Geezer Butler - The Very Best of Geezer Butler [CD]

BMG Rights Management (UK) Ltd

  • £11.86

Format: CD
Catalogue No.: 4050538674002
Release Date: 30th July 2021
Genre: Rock

TRACK LISTING
1. Drive Boy, Shooting / 2. Man in a Suitcase / 3. Misfit / 4. The Invisible / 5. Box of Six / 6. Pardon My Depression / 7. House of Clouds / 8. Mysterons / 9. Aural Sects / 10. Detective 27 / 11. Number 5 / 12. I Believe / 13. Catatonic Eclipse / 14. Among the Cybermen / 15. Prisoner 103 / 16. Plastic Planet / 17. Area Code 51

Geezer Butler, founder member of Black Sabbath, presents his selection of tracks from his three iconic solo albums for the first time ever. ‘Plastic Planet’ was originally released in 1995 under the name g/z/r and featured Burton C. Bell of Californian industrial/groove metal pioneers Fear Factory on vocals and is considered a classic of 90s metal.
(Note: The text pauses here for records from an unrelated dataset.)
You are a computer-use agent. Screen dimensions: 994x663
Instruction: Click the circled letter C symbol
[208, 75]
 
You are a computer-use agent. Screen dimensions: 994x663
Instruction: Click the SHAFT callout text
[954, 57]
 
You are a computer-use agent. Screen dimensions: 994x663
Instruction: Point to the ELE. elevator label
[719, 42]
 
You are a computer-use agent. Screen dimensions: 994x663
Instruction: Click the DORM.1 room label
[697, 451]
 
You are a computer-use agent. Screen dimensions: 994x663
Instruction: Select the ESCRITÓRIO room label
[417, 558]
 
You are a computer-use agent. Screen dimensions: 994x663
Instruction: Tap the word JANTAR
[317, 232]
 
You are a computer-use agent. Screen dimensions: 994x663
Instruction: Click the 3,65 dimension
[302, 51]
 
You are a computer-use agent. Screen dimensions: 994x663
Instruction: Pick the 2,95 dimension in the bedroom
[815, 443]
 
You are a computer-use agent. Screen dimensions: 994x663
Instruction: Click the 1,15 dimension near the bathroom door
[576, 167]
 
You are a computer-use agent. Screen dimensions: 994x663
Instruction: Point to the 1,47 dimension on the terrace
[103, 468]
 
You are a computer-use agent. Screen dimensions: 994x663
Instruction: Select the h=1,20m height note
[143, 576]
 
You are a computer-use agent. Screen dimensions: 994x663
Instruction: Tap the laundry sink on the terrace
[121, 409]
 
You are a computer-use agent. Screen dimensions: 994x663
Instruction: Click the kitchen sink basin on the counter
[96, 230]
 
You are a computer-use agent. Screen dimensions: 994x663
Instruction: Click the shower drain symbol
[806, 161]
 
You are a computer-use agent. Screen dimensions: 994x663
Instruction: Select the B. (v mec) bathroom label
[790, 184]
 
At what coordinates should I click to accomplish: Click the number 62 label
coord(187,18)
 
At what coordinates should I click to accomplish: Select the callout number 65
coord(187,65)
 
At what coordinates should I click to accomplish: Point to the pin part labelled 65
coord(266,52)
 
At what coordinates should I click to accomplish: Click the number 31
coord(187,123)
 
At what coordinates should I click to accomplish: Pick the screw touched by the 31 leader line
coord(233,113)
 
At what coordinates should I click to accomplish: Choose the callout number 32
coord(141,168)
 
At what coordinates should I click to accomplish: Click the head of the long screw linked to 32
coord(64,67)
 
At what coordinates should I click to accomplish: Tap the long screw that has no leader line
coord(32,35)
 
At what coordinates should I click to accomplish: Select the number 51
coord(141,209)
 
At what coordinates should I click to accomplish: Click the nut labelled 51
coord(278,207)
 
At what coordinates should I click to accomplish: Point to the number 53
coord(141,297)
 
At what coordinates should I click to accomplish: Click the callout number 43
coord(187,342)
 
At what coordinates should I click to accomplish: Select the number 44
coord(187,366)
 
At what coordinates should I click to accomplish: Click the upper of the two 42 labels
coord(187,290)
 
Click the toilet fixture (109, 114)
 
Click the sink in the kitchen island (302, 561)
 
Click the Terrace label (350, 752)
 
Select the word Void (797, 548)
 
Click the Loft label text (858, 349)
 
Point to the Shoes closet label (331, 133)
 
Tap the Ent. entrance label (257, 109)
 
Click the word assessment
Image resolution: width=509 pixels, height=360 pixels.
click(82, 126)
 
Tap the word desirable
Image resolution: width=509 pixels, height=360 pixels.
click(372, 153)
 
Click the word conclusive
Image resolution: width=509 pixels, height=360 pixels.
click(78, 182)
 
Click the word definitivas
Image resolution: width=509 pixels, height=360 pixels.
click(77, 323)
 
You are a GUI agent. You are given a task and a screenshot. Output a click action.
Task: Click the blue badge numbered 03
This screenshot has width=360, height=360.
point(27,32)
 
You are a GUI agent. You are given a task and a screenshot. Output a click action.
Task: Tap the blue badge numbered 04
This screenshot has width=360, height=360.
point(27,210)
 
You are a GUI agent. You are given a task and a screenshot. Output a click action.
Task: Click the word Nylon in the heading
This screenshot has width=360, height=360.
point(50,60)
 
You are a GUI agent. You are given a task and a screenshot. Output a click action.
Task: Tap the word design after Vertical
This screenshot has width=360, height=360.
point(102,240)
The album perfectly melded Geezer’s roots in doomy blues rock to the industrial influenced metal sound that was a key element in pushing the genre forward in the nineties. Returning in 1997 with ‘Black Science’ and originally released this time under the name Geezer, this album saw Butler once again working with drummer Deen Castronovo and guitarist Pedro Howse, and like ‘Plastic Planet’, was produced by Butler and Paul Northfield (Rush, Alice Cooper, Suicidal Tendencies, Dream Theater etc). Bell was unable to provide vocals this time due to commitments with Fear Factory, but his industrial boots were more than adequality filled by the then completely unknown Clark Brown who stepped up to the plate and delivered an impressively powerful vocal performance over the album’s high-energy and heavy power grooves. With 2005’s ‘Ohmwork’, gone were the industrial metal influences of the previous decade, but Butler still steadfastly refused to hark back to the past and kept everything contemporary, drawing on influences, as a keen follower of music, on everything that was happening in rock at the time. From the pedal to the metal of ‘Aural Sects’ to the epic, neo-psychedelia of ‘I Believe’, ‘Ohmwork’ was a fitting finale to Geezer’s solo album trilogy.